Hi all. As my profile says, I have came out to a few friends and some family members. While that did make me feel better to an extent, I still don't really feel comfortable with my orientation. I have trouble admitting that I'm gay and I just regret telling them somewhat. I don't know if this is normal or not. Has anyone else felt like this?
Yes. Felt like this for 3 months after first coming out to my friend. It was a strange feeling, like you knew it did you good, but you don't feel any better anyway. I think the fact we didnt talk about it for 3 months "helped". Then i did a "second coming out" to her and now i feel so effin great.

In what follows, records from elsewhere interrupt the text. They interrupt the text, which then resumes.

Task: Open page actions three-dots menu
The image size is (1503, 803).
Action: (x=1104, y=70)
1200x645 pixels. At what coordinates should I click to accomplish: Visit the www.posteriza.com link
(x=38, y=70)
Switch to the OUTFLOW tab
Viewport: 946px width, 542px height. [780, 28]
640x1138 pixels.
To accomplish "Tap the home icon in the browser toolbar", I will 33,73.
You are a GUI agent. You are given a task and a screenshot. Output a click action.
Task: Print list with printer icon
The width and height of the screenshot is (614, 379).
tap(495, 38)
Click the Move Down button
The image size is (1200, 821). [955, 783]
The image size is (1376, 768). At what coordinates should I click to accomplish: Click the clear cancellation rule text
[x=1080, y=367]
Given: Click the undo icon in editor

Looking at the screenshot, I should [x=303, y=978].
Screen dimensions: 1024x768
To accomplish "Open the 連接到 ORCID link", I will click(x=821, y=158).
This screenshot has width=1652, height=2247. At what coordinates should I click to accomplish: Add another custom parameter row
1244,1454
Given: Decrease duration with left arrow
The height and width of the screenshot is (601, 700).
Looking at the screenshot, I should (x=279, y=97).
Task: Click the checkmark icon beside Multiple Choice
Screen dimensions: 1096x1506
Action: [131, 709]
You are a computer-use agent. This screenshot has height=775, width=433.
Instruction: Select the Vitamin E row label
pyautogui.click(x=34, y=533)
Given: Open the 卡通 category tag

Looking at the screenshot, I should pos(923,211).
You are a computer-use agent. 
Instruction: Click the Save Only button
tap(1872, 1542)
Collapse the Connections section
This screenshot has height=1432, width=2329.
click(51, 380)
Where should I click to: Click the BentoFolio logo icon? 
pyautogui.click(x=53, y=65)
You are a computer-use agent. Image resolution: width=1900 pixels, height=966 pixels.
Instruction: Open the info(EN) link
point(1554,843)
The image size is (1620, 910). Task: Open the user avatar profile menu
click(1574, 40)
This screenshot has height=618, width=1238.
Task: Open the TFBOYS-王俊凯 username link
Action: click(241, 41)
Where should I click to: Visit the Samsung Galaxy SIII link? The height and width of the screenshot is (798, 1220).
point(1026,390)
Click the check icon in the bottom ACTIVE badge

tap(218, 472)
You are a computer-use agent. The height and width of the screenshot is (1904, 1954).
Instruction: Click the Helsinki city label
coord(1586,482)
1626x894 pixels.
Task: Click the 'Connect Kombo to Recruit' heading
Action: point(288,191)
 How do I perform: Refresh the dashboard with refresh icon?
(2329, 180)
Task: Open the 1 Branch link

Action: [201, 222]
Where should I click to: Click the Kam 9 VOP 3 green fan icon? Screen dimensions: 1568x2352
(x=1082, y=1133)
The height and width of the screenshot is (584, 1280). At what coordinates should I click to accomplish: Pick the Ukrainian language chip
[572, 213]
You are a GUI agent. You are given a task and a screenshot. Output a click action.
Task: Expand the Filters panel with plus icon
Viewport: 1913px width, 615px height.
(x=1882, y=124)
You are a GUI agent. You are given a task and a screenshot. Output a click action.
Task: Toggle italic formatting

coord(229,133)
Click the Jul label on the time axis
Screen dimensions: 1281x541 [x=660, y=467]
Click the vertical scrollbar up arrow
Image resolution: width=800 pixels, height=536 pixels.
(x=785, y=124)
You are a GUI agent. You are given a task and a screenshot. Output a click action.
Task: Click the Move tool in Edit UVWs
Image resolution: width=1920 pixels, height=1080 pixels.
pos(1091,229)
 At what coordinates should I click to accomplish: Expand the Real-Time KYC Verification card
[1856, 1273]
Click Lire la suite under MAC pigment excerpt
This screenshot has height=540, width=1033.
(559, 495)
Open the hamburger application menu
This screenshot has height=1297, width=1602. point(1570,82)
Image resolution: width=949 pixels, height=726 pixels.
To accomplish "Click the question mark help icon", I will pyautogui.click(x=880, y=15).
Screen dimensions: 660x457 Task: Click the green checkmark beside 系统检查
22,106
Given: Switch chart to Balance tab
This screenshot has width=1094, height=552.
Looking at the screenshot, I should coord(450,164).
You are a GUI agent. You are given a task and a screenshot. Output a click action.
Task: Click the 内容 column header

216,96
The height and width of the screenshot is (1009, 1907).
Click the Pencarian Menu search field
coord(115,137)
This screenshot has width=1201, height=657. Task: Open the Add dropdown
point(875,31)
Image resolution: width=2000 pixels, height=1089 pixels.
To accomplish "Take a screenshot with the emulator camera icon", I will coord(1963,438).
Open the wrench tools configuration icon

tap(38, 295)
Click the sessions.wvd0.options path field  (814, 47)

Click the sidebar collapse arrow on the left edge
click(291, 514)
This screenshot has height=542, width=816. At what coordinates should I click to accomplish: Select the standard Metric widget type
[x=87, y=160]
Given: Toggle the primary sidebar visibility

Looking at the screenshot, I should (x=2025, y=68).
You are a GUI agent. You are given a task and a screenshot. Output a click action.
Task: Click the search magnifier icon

I can relate. I too came out to some family in late November, but have not really progressed in terms of coming out since. A part of me does kind of regret it, even it was a huge moral boost at the time. It almost feels like I would need a constant stream of validation to cope.
I think it's perfectly normal to still not be comfortable about your orientation even after you've told someone. I told my mom around Christmas. While it felt very empowering to tell someone the truth for once, I'm still not comfortable enough to tell any other family, friends, or coworkers. In order to keep such an authentic part of yourself a secret from others (or even from yourself) for so long, you have to build up some pretty high mental walls. Once the walls have been built and fortified, it's hard to knock them down. Coming out to yourself and someone you know is an awesome first step at accepting who you really are. The process of learning how to be accepting of your true self rather than feeling shameful about who you are is just that - a process. It won't happen over night, but as long as you keep moving forward one inch at a time I believe you will certainly get there.
Even though I have just come out to my brother and friends and always accepted myself as gay, the thought of getting close to anyone still makes me feel uncomfortable. You shouldn't regret telling anyone as its now out there and they may be able to help you in what is a very long process.
Thank you for all your replies. I know I suffer from some internalized homophobia, so I will have to work on that, but it is a process. It's good to know that I'm not alone.
I feel the same. I came out to my family and a few friends in October and spent a week hating myself because of it, and I'm still terrified by the prospect of coming out to anyone else. I guess the best thing you can do is give it time, acclimatize yourself by exploring your sexuality and talking more about it to the people who know and hopefully you'll become more comfortable with yourself over time.